- _Material to process_:

┌──

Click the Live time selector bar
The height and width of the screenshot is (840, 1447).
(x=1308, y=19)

└──
┌──

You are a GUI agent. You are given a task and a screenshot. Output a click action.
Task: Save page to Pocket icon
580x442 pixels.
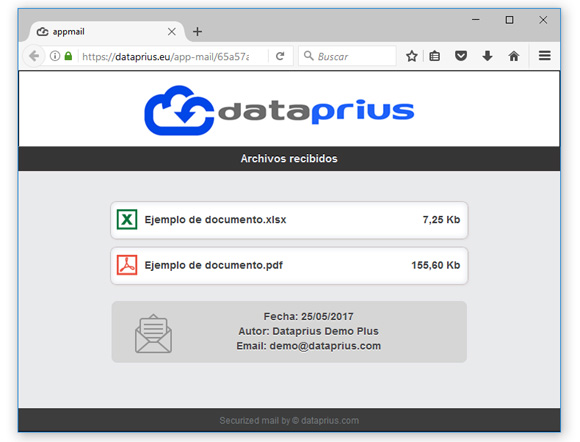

└──

- _Goal of the exercise_:
Each line in the entries above, starting at the line with "You are a GUI" and ending at the line with "580x442 pixels.", is to be printed exactly, and only those lines.

- _Final answer_:
You are a GUI agent. You are given a task and a screenshot. Output a click action.
Task: Save page to Pocket icon
580x442 pixels.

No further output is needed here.